The new law was first voted through in November 2018. Under the new rules, anyone aged 18 or over found to be using cannabis or cocaine (on the first offence) will no longer risk time in police custody. Instead, they will face a fixed penalty of €200.
This will be reduced to €150 for fast payment, but can rise to as much as €400 for late payment.
The rules have been modelled on driving fines, which are fixed per infraction.
The new law will be trialled from today, in Reims (Marne, Grand Est), Rennes (Ille-et-Vilaine, Brittany), Créteil and Boissy-Saint-Léger (Val-de-Marne, Ile-de-France), Lille (Nord, Hauts-de-France) and Marseille (Bouches-du-Rhône, Provence-Alpes-Côte d'Azur).
Should they be successful, the rules will then be rolled out across the entire country from September 4, except in the overseas territories of French Polynesia, Mayotte, and New Caledonia.
The new fines are intended to make it easier for police to enforce anti-drug laws in France.
Currently, consumption of illegal drugs is technically punishable by a fine of up to €3,750 and up to a year in prison - but this is rarely enforced.

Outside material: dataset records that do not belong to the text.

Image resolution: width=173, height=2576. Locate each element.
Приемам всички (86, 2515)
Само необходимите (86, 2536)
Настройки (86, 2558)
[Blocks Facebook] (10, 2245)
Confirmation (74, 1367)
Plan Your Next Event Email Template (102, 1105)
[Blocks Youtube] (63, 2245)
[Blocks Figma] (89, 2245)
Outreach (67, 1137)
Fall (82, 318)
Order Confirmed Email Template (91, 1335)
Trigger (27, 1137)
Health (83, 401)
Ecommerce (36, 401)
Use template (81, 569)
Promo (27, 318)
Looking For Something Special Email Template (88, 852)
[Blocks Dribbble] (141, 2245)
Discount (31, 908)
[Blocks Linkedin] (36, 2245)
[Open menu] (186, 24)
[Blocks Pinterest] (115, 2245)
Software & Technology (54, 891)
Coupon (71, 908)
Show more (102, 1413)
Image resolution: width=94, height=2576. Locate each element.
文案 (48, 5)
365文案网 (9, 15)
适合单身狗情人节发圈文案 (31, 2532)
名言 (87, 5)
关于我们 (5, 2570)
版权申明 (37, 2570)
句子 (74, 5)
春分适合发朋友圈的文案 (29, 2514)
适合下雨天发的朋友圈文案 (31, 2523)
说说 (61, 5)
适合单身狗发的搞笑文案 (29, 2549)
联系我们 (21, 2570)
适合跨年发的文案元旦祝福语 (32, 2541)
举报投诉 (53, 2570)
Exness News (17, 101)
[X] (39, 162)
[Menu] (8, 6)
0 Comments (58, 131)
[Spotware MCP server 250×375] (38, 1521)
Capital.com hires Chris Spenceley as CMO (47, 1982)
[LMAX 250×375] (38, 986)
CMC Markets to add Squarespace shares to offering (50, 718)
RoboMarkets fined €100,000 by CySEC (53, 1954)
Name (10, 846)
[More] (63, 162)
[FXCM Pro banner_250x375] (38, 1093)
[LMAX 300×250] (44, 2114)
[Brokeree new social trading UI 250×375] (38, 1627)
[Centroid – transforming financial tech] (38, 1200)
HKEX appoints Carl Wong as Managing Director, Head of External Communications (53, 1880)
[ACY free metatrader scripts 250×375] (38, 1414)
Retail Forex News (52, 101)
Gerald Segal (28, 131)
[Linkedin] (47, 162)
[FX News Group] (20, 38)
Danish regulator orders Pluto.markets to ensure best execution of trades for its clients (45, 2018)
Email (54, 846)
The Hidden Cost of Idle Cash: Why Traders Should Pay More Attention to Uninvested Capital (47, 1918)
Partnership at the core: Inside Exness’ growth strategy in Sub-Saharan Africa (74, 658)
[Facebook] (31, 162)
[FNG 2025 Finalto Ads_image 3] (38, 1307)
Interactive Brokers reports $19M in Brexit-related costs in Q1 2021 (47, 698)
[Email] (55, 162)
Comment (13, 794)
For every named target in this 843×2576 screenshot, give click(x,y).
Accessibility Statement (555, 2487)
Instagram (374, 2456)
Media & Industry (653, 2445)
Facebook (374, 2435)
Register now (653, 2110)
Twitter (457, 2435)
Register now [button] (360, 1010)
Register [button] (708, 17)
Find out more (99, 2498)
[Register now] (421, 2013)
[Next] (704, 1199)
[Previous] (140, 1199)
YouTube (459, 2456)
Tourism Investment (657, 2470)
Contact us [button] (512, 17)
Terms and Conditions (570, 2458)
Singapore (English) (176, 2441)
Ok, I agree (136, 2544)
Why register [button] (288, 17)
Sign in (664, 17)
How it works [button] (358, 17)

Philippe Astruc, Rennes prosecutor, said: “[Current anti-drug laws] which basically attack the supply, are now going to attack the demand. Let us make users face their responsibilities.”
Yet, the new law has been criticised by some associations, who say that it will unfairly penalise less-well-off people and could technically enable richer people to simply continue their habit and pay the fines.
The move also divided MPs.
During the parliamentary debate on the issue in late 2018, some left-wing MPs criticised the move for its “lack of a healthcare response” to drug use, and said that instead of fines, drug users should be offered medical help.
Yet, some right-wing MPs said that the new system will lead to tacit “authorisation of drug use” given what they saw as relatively low fine amounts.
According to drug use association l’Observatoire Français des Drogues et des Toxicomanies (OFDT), five million people in France said that they had smoked cannabis in the past year (2017), of which 1.5 million people said they did so regularly.